Получалось, что все окружавшие меня интернатские ребята были детьми разведчиков, детьми чекистов, детьми никому неведомых героев. А у Толика Нукина, круглолицего, вечно потного, совершенно обыкновенного, отец, оказывается, был нелегалом! То есть он жил в чужой стране под чужой фамилией вместе с женой, прикрывался чужим гражданством, говорил только на чужом языке! До меня вдруг дошло, что Толик не видел родителей уже несколько лет, получал письма и подарки от них исключительно через куратора, а когда им пришёл срок возвращаться, он неожиданно узнал, что у него появился братик, что братику уже исполнилось два годика и вообще много разного…
Дети…
Мы были самыми обыкновенными детьми: хулиганили, дрались, приворовывали… Ваня Курлаков неоднократно попадался воспитателям в пьяном виде после посещения ближайшей разливочной, устраивал потасовки и был в конце концов отчислен из интерната, а после школы загремел в тюрьму. Стасик Ленский тоже постоянно дрался, не в силах сдержать свою страсть к боксу, регулярно вышибал кому-то зубы. Олежка Малицев лазил по водосточной трубе подглядывать за девочками в бане. Внук директора нашего интерната крал, как поговаривали, всё, что подворачивалось ему под руку (Правда ли это? Одно время я водил с ним дружбу, а потом начал демонстративно сторониться его. Стыдно, но так было). Его звали Миша, он умер от рака крови через несколько лет после окончания школы. Однажды он явился ко мне во сне и сказал, что вскоре всё закончится. Я решил, что речь шла о смерти. Миша успокоил, что это не больно и что похоже на день рождения. Я не умер, но в означенный день потерял сознание, – видно, я не совсем верно понял его слова (или он так пошутил).
Дети чекистов…
Моя голова шла кругом. Для меня это был год, когда я впервые остался без родителей и попал в московскую школу, о которой не имел ни малейшего понятия. В Москве, столице СССР, царили совершенно чуждые мне нравы, дикие нравы. Я воспринял Москву как инородный мне город, родина моя казалась мне чужой страной.
Я вырос в Индии в тепличных условиях. В советской «колонии», в нашем так называемом Городке, не было драк между детьми. Если случалось кому-то из мальчишек схлестнуться, то родители быстренько надевали узду на своих буянов. В Москве же синяки и кровоподтёки оказались, как я быстро усвоил, делом не только привычным, но и само собой разумеющимся. Дрались прямо в школе, не страшась никаких наказаний, могли схватиться даже не в скрытом от посторонних глаз грязном туалете, а непосредственно перед входом в классную комнату, нанося удары тяжёлыми жёлтыми пряжками хлёстких кожаных ремней. Когда я впервые увидел драку, где ребята лупили друг друга ремнями, сгрудившись на лестничной клетке, я остолбенел, не мог поверить, что такое может происходить в действительности.

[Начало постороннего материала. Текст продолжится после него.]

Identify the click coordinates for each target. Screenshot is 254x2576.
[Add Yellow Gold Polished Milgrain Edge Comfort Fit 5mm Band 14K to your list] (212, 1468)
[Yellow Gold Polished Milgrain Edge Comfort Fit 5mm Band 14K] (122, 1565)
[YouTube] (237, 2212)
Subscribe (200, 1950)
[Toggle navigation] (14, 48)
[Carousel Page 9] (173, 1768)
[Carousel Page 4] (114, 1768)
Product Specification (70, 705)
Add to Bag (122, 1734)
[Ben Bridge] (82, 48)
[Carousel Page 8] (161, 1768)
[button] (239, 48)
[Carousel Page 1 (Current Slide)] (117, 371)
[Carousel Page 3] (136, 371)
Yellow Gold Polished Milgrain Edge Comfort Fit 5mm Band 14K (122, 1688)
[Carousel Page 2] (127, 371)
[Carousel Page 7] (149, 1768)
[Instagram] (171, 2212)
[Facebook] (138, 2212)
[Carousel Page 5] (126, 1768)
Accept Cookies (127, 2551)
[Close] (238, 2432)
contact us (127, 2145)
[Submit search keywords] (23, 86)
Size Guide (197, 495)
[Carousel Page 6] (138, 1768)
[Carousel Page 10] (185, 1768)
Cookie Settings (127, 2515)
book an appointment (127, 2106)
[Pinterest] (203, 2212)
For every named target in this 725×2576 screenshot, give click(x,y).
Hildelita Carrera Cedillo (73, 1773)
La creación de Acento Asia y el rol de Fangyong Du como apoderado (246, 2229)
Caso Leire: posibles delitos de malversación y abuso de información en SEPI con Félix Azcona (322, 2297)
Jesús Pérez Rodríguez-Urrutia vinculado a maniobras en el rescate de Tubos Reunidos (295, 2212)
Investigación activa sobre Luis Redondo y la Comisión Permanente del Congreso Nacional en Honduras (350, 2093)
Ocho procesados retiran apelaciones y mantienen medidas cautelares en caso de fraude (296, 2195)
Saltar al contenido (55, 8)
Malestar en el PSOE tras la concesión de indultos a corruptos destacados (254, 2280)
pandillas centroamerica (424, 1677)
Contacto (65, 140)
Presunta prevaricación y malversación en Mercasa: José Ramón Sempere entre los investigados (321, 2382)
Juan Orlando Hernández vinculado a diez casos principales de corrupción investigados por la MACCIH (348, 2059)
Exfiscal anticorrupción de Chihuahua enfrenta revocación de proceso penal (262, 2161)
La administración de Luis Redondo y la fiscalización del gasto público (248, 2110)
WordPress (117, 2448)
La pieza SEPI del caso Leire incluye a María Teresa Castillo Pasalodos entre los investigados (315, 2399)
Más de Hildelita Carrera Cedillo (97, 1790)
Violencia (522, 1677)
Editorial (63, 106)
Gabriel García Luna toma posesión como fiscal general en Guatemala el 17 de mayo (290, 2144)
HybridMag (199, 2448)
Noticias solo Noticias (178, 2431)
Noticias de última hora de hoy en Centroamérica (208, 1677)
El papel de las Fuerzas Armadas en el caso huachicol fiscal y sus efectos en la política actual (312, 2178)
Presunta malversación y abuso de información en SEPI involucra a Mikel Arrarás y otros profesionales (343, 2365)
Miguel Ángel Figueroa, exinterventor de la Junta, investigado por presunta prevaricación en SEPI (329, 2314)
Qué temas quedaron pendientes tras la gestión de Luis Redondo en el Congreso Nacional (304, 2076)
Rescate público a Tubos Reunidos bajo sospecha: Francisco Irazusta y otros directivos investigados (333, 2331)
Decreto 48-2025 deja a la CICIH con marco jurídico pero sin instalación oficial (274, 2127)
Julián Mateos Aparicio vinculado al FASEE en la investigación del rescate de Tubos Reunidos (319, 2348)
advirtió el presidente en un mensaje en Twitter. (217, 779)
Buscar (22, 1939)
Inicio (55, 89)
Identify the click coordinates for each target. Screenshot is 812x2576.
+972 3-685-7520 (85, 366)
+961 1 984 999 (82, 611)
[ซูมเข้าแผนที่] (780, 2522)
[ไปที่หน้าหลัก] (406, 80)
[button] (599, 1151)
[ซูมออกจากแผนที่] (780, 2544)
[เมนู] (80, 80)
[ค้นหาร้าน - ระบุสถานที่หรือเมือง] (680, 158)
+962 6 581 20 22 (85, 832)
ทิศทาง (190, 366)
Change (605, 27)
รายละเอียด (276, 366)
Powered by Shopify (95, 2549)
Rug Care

Рассказывают, что в Приюте (так мы называли наш интернат) тоже было принято драться – «утюжить» новичков в знак «гостеприимства». Не знаю, как именно их обрабатывали, может быть, пропускали сквозь строй, может быть, заставляли новичка драться с самым сильным, обрекая на проигрыш. Мне посчастливилось не испить той чаши, и причины мне не известны. Воспитатели рассказывали моей матери, когда я уходил из интерната, что я завоевал признание ребят тем, что умел рисовать. Сейчас меня это очень удивляет: неужели умение рисовать может кому-то казаться недосягаемым искусством? Впрочем, если это так, то вполне возможно, что мои способности показались ребятам своего рода волшебством (как для дикарей). Как-то я придумал забаву: рисовал карандашом картинки, в которые помещал вырезанные из фотокарточек лица ребят. Карандашом я работал так, чтобы штрихи абсолютно точно соответствовали яркости и тону фотографии, дабы между фото и рисунком не различались границы. Это нравилось всем, от многих даже поступали заказы на тот или иной сюжет, в котором они хотели бы увидеть себя. Может, это и было то, о чём говорили воспитатели? Повторяю, что я не знаю причины, по которой меня не тронули, но как бы то ни было, меня не поколотили, как того требовали правила Приюта. Я полагаю, что в то время изменились нравы старшеклассников, поэтому новичков перестали бить. По крайней мере, за время моего нахождения в Приюте я не видел, чтобы поколотили хотя бы кого-нибудь из новоприбывших, хотя серьёзные драки при «выяснении отношений» случались.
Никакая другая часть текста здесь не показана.